I decided early on that Anwar’s puzzle-solving ability would be central to his personality so I imagined the code-breaking as essential to his quest. The fun was in constructing a medieval heist sub-plot that would challenge him using the technology of the era.

In which way is this a coming-of-age story?

Anwar’s journey begins as a mixed-race boy trying to find his way into adulthood while facing prejudice and injustice. Pippa must find her way through adolescence under constant scrutiny and the mortal threat the outside world poses. Both character arcs require them to reach beyond the limits of their circumstances.

Do any of your characters ever take off on their own tangent, refusing to do what you had planned for them?

A lot of them do! Sofia, Anwar’s love interest, just refused to be written off. In my first draft plan she tragically died, but by the time those chapters were finished she ended up asserting herself and telling me “Don’t even think about killing me off!” She still survives...

How much research did this novel require from you in order to make the history part of it ring true?

The research is immersive and ongoing. I’ve tried to build the world with vivid detail and nuance, with much of the limited tech of the day re-imagined to plausibly serve the purposes of the story. I also spent days at Northern California’s Renaissance Fair whenever I could to discuss the combat techniques, lifestyles, and sporting activities of the time.

Besides writing, what other secret skills do you have?
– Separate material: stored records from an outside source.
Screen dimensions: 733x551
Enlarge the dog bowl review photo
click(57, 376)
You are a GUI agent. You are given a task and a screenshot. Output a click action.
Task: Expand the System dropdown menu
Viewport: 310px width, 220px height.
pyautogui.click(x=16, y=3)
I was an accomplished visual artist prior to suffering a stroke in 2010 during which I lost the ability to use my right drawing hand. I had a fear of this exact scenario when I was a teen and taught myself to draw reasonably well with my left hand. I felt the benefit of this training in basketball, where I was also able to shoot and dribble very well with my left.

You used to work as a visual artist and digital motion producer. How has this influenced your writing?

The most tangible way the processes are similar is that in digital motion to create rich visual compositions, you must combine layers upon layers of video, audio, text, and graphics. Then you move the layers this way and that until the pacing, rhythm, and the look is just right. I use this experience to plot stories that weave elements together in much the same way.